→ Information supplied
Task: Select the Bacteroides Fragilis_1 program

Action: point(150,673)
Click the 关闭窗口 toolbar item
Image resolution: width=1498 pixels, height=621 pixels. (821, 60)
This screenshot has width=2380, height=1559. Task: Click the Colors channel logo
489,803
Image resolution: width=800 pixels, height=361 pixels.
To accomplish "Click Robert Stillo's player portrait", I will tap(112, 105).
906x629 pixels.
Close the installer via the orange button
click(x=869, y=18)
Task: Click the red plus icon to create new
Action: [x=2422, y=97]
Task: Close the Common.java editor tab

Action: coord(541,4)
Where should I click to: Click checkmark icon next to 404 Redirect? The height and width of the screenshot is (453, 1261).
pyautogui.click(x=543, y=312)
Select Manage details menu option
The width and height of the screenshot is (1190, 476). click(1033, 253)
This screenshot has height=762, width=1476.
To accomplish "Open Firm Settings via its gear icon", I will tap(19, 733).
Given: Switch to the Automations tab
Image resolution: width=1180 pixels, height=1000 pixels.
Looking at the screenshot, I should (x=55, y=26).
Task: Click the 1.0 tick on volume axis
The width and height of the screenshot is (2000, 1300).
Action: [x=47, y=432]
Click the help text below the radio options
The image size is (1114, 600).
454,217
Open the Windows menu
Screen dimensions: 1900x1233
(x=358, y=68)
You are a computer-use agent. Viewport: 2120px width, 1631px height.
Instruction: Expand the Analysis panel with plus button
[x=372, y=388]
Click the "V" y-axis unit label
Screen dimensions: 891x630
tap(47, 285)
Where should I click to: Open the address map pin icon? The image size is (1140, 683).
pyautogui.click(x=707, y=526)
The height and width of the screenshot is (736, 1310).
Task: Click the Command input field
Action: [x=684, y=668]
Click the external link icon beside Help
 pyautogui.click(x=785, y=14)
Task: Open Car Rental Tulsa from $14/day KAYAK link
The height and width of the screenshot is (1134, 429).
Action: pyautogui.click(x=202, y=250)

→ Objective
Swap "radio options" for "checkbox options" in the rows from the line with "Given: Switch to the Automations tab" up to and including the line with "tap(47, 285)". Give back only those lines, with nothing else changed.

→ Answer to this exercise
Given: Switch to the Automations tab
Image resolution: width=1180 pixels, height=1000 pixels.
Looking at the screenshot, I should (x=55, y=26).
Task: Click the 1.0 tick on volume axis
The width and height of the screenshot is (2000, 1300).
Action: [x=47, y=432]
Click the help text below the checkbox options
The image size is (1114, 600).
454,217
Open the Windows menu
Screen dimensions: 1900x1233
(x=358, y=68)
You are a computer-use agent. Viewport: 2120px width, 1631px height.
Instruction: Expand the Analysis panel with plus button
[x=372, y=388]
Click the "V" y-axis unit label
Screen dimensions: 891x630
tap(47, 285)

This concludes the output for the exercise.